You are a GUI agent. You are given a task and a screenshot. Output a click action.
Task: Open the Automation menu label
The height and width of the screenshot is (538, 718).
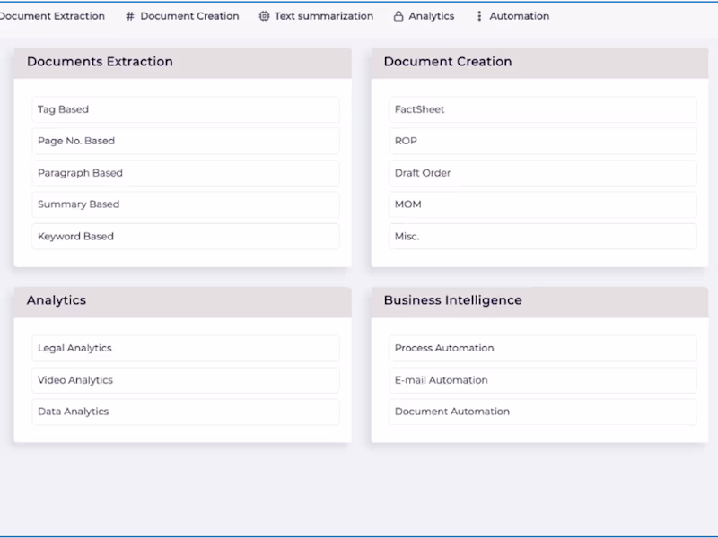pos(519,16)
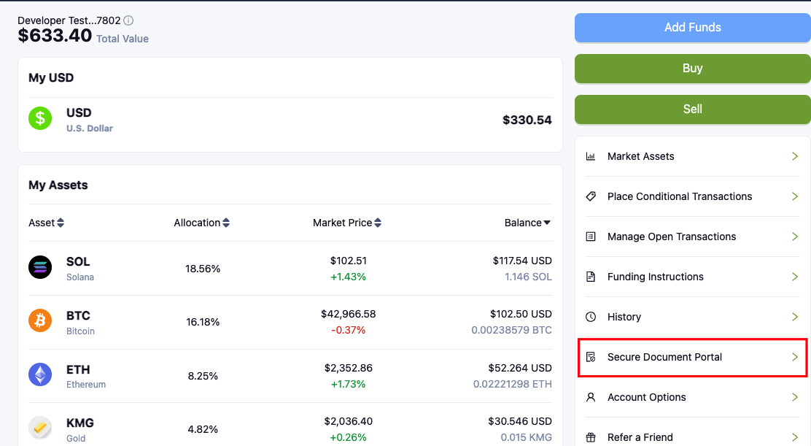Screen dimensions: 811x446
Task: Click the Refer a Friend gift icon
Action: [591, 437]

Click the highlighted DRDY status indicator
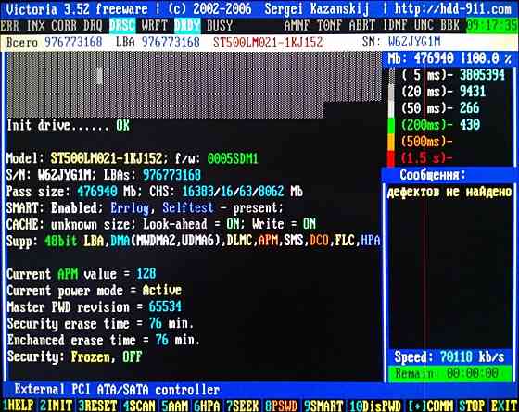point(187,26)
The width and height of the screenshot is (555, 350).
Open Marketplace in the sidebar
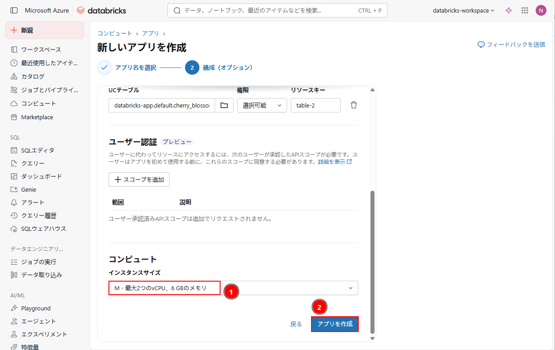coord(37,117)
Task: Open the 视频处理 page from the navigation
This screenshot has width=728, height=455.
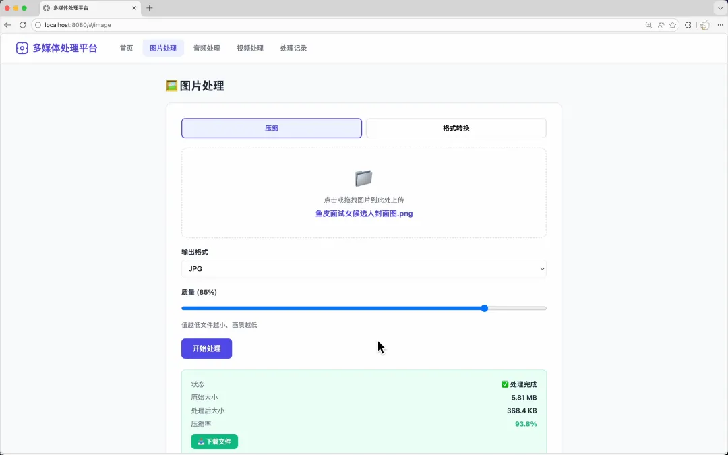Action: click(x=249, y=48)
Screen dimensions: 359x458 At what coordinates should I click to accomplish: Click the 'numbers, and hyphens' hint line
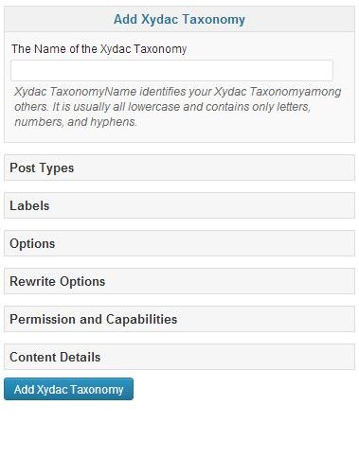click(76, 122)
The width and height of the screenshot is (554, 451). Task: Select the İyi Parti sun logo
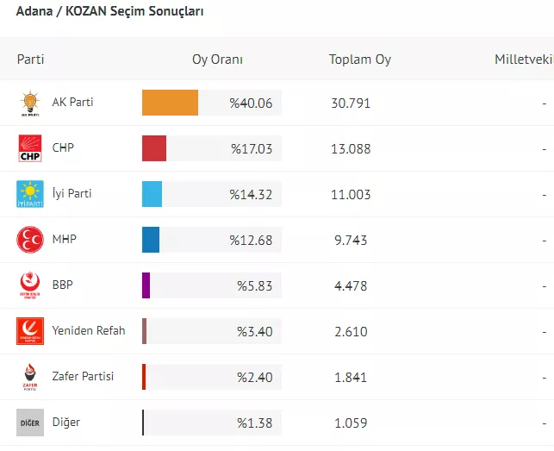[30, 194]
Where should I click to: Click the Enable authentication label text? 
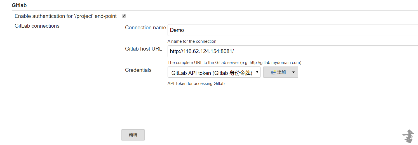[65, 16]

▶ **Task objective**:
A faithful, word-for-word copy of the records above, pictures left out, is the answer.

▶ **Response below**:
You are a GUI agent. You are given a task and a screenshot. Output a click action.
Task: Open the Automation menu label
The height and width of the screenshot is (538, 718).
pos(519,16)
Screen dimensions: 811x446
Task: Click the Refer a Friend gift icon
Action: [591, 437]

Click the highlighted DRDY status indicator
point(187,26)
The width and height of the screenshot is (555, 350).
Open Marketplace in the sidebar
coord(37,117)
Task: Open the 视频处理 page from the navigation
This screenshot has width=728, height=455.
Action: click(x=249, y=48)
Screen dimensions: 359x458 At what coordinates should I click to accomplish: Click the 'numbers, and hyphens' hint line
click(76, 122)
The width and height of the screenshot is (554, 451). Task: Select the İyi Parti sun logo
[30, 194]
Where should I click to: Click the Enable authentication label text? 
[65, 16]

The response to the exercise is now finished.